# Mainboard waagerecht



## l0ki (14. August 2008)

Tja, ich lese jetzt schon seit einger zeit hier im forum mit und habe jetzt auch meine neue hardware bekommen.
ich würde gerne mein mainboard (asus p5e) waagerecht positionieren.
habe mir dass ganz einfach vorgestellt und habe jetzt gelesen, dass heatpipes einen unterschiedlichen aufbau besitzen je nachdem ob sie horizontal oder vertikal eingesetzt werden.
da mein MB und mein zukünftiger cpu lüfter jedoch über einige heatpipes verfügen wollte ich fragen wie viel kühlleistung dabei verloren geht?
und eigentlich sollten doch die heatpipes auf dem MB für den vertikalen betrieb und die vom kühler für den horizontalen betrieb ausgelegt sein da man das MB ja normalerweilse vertikal aufstellt, hat jemand schon erfahrungen damit gemacht?

mfg Loki


----------



## olsystems (14. August 2008)

Also ich habe Waagerecht oder Horizontal keine Unterschiede feststellen können bezüglich der Kühlleistung habe beides durch, grad beim Benchen wird das Board nur in einer Styrobox gelagert und der CPU Kühler steht dabei Senkrecht.

LG
olsystems


----------



## Bumblebee (14. August 2008)

Hallo Loki, und willkommen im Forum

Also was schon mal sicher ist - du solltest für "Durchzug" sorgen
Dabei ist es wichtig, dass du die *Hitze* von den Bauteilen wegkriegst

Wenn du eine "gescheite" Luftführung einplanst (ev. mit Leitkanälen) steht deinem Erfolg eigentlich nichts entgegen

Bloss, so am Rande, *warum eigentlich* waagrecht??


----------



## riedochs (14. August 2008)

Ist eigentlich vollkommen egal ob horizotal oder vertikal


----------



## Malkav85 (14. August 2008)

Ich denke mal "waagerecht", da er es in nem HTPC Gehäuse installiert hat. 

Im Grunde sollte es nichts ausmachen.
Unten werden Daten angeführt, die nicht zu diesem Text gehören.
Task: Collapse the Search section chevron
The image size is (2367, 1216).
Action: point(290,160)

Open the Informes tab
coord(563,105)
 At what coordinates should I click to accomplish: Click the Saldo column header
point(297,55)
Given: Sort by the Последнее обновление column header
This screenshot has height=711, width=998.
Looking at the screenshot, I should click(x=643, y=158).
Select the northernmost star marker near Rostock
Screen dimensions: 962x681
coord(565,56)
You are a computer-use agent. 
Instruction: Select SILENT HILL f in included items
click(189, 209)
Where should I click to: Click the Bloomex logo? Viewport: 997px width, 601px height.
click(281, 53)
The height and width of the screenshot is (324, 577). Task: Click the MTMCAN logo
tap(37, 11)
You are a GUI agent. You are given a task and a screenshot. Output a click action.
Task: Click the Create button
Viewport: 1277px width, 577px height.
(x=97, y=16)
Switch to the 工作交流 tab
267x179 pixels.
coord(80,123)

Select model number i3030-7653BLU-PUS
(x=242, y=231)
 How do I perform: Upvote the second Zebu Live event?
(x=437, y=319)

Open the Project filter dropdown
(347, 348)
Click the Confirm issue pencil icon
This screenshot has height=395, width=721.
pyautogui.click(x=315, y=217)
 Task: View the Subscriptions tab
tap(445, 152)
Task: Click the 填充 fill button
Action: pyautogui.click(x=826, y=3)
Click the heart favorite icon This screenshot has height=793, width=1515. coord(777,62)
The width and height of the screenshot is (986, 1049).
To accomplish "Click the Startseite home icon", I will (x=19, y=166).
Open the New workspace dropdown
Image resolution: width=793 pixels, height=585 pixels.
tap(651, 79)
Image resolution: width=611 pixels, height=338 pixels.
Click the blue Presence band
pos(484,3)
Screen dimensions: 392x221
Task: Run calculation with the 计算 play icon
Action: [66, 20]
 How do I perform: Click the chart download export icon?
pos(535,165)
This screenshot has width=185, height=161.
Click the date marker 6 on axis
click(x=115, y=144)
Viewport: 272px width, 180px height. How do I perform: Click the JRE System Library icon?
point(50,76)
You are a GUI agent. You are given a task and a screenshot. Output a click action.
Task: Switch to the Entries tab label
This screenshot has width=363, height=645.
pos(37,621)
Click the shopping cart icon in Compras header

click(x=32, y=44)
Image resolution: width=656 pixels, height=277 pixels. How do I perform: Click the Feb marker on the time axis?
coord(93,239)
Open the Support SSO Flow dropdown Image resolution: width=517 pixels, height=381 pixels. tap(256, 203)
Wie hier schon einige geposted haben, solltest du dafür sorgen, dass die Hitze von der Heatpipe "weg" kommt. Also einen guten Luftstrom herstellen.


----------



## l0ki (14. August 2008)

waagerecht weil ich den pc gerne in das holzkästchen in meinem schreibtisch einbauen möchte und somit gleich noch einen schönen casemod hinbekommen möchte.
für lüftung wird natürlich reichlich gesorgt also mit mindestens 4 120mm lüftern die ich über eine selbsgebaute temperaturabhängige steuerung (über 3 oder 4 temp. fühler) individuell steuern werde.
ich hab mal schnell ein grobes konzept gezeichnet um den aufbau zu verdeutlichen.
die luft wird unten angesaugt dann folgt auf der ersten ebene das MB (natürlich wird das brett zur ebenentrennung nicht die luftzufuir verhindern sondern nur eine fläche so große wie das MB aufweisen und eventuell löcher haben).
auf der 2ten ebene folgt das NT und die HDD und die restlichen laufwerke, darüber sind 2 weitere lüfter angebracht die die warme aufgestiegene luft wieder absaugen.


----------



## xarruso (14. August 2008)

Der Aufbau sieht meiner Meinung nach schonmal recht gut aus 
Wenn ichs richtig verstanden hab:
Kalte Luft von unten nach oben und oben wieder raus. Ist gut weil die warme Luft eh nach oben steigt und so wird sie gleich rauskatapultiert  !


----------



## l0ki (14. August 2008)

ja genau, so stelle ich mir das grob vor.
natürlich wird innen alles schwarz ausgemalt und mit leds und einer kaltlichtkathode ausgestattet, sobald ich dann das türchen öffne schaltet sich die beleuchtung ein, deshalb soll das MB auch so richtig schön in der mitte liegen.


----------



## riedochs (14. August 2008)

Da bin ich schonmal auf die ersten Bilder gespannt.


----------



## Soldat0815 (14. August 2008)

ich würde an deiner stelle die 2lüfter oben im deckel verbauen das wirkt sich sehr postive auf die temps aus seitdem ich im deckel 2x120mm lüfter hab braucht mein mugen keinen lüfter mehr
genauso könntest du die lüfter unten weglassen den durch den sog der lüfter oben kommt unten automatisch genug luft rein musst halt nur löcher oder luftschlitze reinmachen


----------



## l0ki (14. August 2008)

ich habe bereits darüber nachgedacht hier ein tagebuch zu starten jedoch habe ich derzeit ein leichtes zeitproblem, unter der woche arbeiten und am wochenende ist die freundin da und da möchte ich nicht die ganze zeit an meinem pc herumbasteln ^^

edit: das mit den lüftern oben habe ich mir auch schon gedacht, da müsste ich aber die löcher in die tischplatte machen und ich weiß noch nicht ob ich da dann am tisch platzprobleme bekomme.


----------



## riedochs (14. August 2008)

Schreibs hinterher


----------



## Soldat0815 (14. August 2008)

l0ki schrieb:


> ich habe bereits darüber nachgedacht hier ein tagebuch zu starten jedoch habe ich derzeit ein leichtes zeitproblem, unetr der woche arbeiten und am wochenende ist die freundin da und da möchte ich nicht die ganze zeit an meinem pc herumbasteln ^^
> 
> edit: das mit den lüftern oben habe ich mir auch schon gedacht, da müsste ich aber die löcher in die tischplatte machen und ich weiß noch nicht ob ich da dann am tisch platzprobleme bekomme.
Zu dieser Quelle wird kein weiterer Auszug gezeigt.